Given data
□ □ □

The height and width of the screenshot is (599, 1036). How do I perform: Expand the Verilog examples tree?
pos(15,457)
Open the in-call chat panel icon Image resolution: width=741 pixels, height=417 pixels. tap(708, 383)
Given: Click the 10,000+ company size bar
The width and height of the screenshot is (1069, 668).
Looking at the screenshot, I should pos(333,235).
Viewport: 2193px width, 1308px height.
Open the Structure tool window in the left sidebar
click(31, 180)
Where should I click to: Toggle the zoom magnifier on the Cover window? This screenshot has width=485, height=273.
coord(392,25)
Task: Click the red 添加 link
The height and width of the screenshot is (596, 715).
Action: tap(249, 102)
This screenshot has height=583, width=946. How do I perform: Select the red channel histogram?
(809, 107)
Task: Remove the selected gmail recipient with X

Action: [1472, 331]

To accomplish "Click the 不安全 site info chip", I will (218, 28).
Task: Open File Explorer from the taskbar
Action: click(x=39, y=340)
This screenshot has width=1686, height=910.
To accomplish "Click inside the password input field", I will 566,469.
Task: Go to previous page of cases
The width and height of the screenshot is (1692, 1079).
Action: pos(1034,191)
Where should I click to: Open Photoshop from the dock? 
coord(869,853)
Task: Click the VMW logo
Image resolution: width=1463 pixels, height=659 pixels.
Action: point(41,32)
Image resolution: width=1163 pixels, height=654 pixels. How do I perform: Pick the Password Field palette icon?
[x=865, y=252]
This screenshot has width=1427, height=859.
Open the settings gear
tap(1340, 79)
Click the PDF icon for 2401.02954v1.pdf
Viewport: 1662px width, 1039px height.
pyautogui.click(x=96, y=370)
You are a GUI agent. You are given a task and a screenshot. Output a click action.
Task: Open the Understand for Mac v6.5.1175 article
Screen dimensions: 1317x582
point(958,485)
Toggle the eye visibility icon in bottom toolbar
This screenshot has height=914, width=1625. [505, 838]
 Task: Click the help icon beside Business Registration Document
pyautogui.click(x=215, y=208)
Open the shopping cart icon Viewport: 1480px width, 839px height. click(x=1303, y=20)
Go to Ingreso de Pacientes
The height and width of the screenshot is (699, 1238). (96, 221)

□ □ □

What you will do
Repeat exactly the lines above from the one with "The width and height of the screenshot is (1692, 1079)." up to and including the one with "Click the PDF icon for 2401.02954v1.pdf". No other line belongs in the reply.

Exercise result
The width and height of the screenshot is (1692, 1079).
Action: pos(1034,191)
Where should I click to: Open Photoshop from the dock? 
coord(869,853)
Task: Click the VMW logo
Image resolution: width=1463 pixels, height=659 pixels.
Action: point(41,32)
Image resolution: width=1163 pixels, height=654 pixels. How do I perform: Pick the Password Field palette icon?
[x=865, y=252]
This screenshot has width=1427, height=859.
Open the settings gear
tap(1340, 79)
Click the PDF icon for 2401.02954v1.pdf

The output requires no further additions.